- [Exercise prompt]:
Would you please retype, exactly, the lines of the listing below between the line with "Task: Click the Notification bell icon" and the line with "Image resolution: width=886", inclusive?

- [Given records]:
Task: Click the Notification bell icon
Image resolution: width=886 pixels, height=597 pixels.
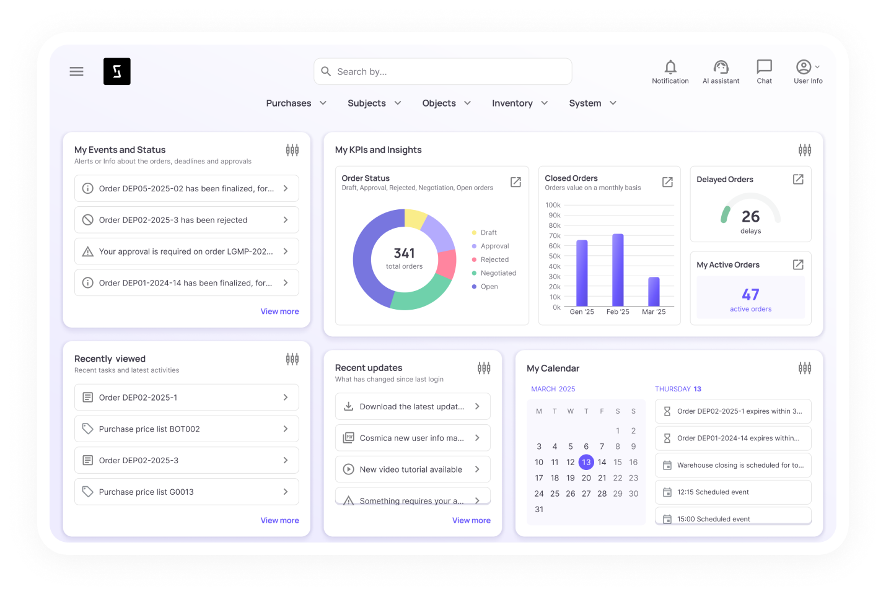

...

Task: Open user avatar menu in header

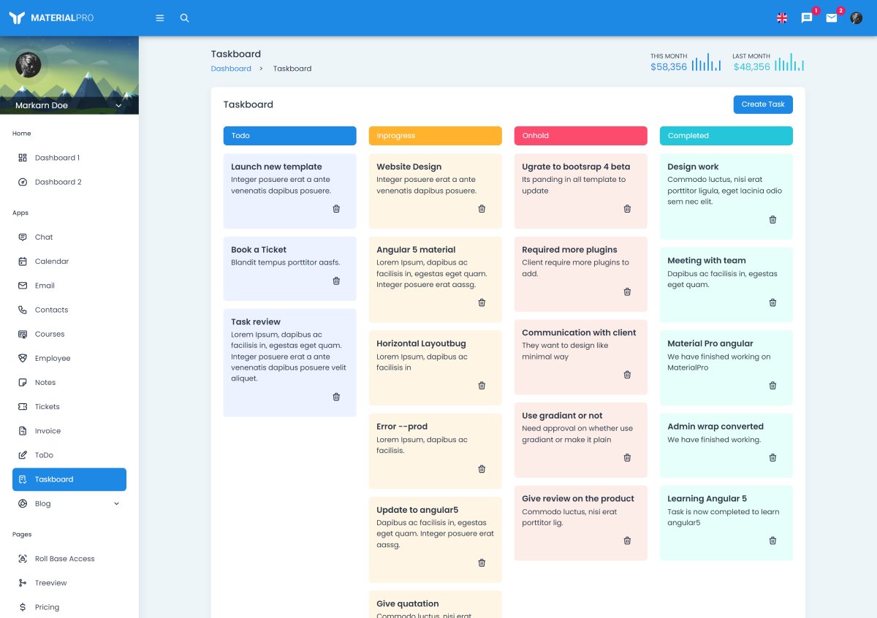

* * *

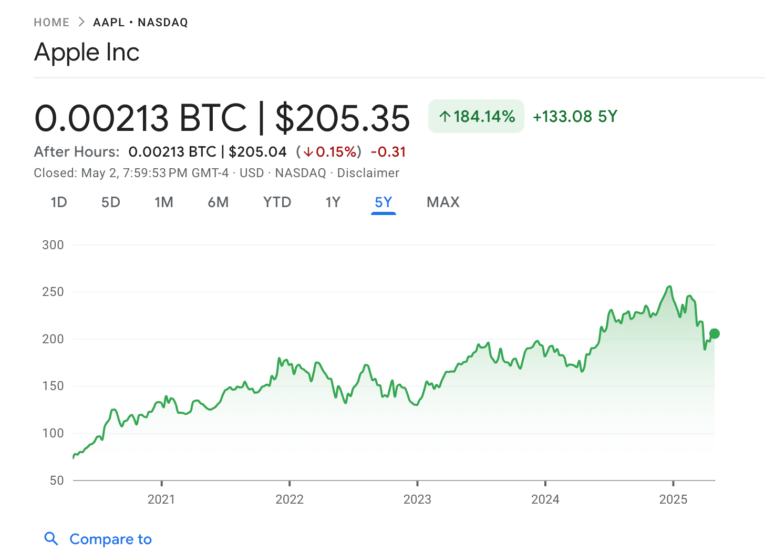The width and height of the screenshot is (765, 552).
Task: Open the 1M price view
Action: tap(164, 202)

- [Output for this task]:
Task: Click the Notification bell icon
Image resolution: width=886 pixels, height=597 pixels.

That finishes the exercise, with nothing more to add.